The :item value is the thing that will be added to the growing tree. Its value isn’t especially important, unless it happens to be a Clojure seq. The Push program being built, and by extension the bb8 transcription of a genome, unfold as nested collection of seq sub-lists. Thus, if a collection that is also a seq is added to a genome, then all the individual components of that item will become “part” of the program, and subsequent genes may insert items within it.

This offers one way for a Push program represented as a bb8 genome to branch as it is constructed: If the :item is itself a seq, even an empty Clojure list like '(), then a new subtree will be created by that gene. If the :item is a more complicated seq, for example '(1 (2 (3 (4)))), then multiple items and subtrees will be inserted all at once by that gene’s transcription.

This latter is probably not as desirable as it may seem, so while bb8 :item values can be collections of stuff, I would advise against the practice. It may be clearer conceptually, and will almost certainly produce more evolvable and explainable genome-to-program mappings, if you do not permit seq values for the :item field.

:branch?

Instead of having a list :item, use the :branch? key in a bb8 gene to create a ramified tree. If the :branch? value is true (or truthy), then when the :item is inserted, it will automatically be wrapped in a new subtree.

edge cases

A gene with no (recognized) keys at all is not translated. That is, the cursor will not move, and nothing will be inserted.
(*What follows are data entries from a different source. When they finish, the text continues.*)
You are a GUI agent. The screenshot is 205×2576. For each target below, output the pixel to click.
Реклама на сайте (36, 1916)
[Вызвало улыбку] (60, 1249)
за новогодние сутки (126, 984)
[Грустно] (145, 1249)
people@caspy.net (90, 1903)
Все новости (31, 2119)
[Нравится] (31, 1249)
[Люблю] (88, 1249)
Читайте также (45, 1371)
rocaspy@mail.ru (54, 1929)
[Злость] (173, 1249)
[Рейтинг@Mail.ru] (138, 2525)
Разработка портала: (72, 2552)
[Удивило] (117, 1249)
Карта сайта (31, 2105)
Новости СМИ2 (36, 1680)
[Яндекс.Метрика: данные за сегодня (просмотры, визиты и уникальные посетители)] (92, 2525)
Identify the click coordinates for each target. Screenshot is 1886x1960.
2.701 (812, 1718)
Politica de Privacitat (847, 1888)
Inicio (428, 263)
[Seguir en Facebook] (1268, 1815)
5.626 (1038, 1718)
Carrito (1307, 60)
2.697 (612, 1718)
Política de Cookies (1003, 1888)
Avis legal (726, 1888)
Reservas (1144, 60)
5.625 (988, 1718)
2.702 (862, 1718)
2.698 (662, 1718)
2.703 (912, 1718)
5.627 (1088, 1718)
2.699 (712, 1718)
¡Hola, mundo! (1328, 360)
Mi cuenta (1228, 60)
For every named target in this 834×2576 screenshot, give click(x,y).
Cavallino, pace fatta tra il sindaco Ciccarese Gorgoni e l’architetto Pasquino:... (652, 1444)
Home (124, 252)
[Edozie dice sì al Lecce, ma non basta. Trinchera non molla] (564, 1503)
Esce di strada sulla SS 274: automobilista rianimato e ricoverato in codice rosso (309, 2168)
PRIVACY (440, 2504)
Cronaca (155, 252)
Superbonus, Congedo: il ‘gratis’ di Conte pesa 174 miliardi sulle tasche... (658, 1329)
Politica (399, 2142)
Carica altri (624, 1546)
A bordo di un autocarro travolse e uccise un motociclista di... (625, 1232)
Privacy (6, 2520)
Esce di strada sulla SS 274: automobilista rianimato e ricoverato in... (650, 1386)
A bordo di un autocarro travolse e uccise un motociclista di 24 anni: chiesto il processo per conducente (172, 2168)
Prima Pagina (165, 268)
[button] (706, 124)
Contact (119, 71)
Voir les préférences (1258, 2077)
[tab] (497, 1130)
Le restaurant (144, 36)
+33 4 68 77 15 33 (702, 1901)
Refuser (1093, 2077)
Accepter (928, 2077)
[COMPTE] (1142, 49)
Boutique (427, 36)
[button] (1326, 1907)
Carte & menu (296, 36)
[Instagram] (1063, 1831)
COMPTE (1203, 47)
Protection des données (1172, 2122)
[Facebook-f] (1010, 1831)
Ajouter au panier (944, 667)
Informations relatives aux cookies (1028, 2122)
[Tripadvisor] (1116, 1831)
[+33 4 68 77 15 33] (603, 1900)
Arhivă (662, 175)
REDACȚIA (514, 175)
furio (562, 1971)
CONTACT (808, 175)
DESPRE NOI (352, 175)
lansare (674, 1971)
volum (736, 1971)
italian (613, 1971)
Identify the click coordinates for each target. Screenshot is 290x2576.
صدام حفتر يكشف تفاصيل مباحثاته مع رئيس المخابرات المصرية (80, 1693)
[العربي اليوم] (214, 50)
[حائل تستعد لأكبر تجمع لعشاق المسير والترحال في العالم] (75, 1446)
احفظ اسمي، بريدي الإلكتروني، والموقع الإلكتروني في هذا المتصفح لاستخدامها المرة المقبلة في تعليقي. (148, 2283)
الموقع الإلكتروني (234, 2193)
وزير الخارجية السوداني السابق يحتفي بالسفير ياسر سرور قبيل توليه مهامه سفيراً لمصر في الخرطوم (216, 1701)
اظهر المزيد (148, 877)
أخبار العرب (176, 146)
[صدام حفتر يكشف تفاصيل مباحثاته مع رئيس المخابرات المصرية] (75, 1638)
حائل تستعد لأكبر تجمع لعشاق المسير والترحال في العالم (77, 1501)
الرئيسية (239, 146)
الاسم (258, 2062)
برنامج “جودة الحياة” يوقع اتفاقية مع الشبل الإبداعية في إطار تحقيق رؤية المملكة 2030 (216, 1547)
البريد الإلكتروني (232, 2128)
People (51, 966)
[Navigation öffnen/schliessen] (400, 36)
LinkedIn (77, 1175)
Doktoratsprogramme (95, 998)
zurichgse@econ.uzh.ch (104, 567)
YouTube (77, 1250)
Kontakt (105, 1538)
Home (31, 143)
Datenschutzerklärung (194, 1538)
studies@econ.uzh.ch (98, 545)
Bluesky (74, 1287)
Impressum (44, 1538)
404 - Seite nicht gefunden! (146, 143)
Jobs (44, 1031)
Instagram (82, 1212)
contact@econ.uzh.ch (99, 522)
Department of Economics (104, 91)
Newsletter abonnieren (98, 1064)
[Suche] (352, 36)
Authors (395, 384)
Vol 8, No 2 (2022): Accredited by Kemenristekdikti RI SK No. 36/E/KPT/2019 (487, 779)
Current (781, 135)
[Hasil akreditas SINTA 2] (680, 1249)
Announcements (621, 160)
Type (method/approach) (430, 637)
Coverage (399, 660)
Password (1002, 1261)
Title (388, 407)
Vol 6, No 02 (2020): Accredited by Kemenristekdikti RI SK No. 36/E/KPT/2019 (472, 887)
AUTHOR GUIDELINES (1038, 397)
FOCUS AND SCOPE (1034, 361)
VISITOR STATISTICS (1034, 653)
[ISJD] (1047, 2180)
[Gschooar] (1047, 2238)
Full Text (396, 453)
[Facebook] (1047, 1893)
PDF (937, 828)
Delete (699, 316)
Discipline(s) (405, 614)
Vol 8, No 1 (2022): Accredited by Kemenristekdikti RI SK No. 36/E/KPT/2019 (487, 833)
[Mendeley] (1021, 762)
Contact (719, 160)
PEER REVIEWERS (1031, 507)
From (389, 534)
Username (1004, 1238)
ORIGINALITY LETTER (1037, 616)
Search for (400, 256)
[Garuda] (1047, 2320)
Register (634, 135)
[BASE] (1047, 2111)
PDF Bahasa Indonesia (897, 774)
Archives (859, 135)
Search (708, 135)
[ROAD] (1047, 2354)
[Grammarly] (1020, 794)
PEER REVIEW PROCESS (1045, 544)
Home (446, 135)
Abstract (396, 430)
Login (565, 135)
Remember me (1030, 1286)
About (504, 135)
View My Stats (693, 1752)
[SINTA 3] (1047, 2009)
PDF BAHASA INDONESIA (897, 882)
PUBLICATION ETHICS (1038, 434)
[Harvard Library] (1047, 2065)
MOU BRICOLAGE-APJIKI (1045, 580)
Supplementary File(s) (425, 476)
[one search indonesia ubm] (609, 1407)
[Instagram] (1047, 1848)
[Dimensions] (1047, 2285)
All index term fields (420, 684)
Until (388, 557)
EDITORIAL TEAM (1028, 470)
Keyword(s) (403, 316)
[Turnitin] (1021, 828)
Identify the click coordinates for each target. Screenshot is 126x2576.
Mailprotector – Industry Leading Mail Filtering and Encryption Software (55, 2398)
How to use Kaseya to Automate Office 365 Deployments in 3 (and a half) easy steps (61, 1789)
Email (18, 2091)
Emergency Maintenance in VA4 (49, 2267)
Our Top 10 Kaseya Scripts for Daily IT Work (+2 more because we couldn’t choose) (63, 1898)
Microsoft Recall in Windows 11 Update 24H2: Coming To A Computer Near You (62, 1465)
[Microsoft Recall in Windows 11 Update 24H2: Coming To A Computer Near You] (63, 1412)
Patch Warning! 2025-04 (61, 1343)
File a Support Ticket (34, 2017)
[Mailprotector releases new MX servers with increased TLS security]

A gene with no recognized :from field will default to a :here move. That is, the cursor will not move at all.

A gene with no :put value, or anything besides :L or :R specifically, will not alter the program, though the gene might move the cursor.

A gene that lacks an :item value will update the cursor position, but will only insert something if :branch? is truthy. If that is the case, then an empty list will be inserted at the specified position.

A gene that lacks a :branch? key will act as though the value were false.

some examples

You can follow along with some simple examples in the midje tests to see how bb8 genomes get translated into programs.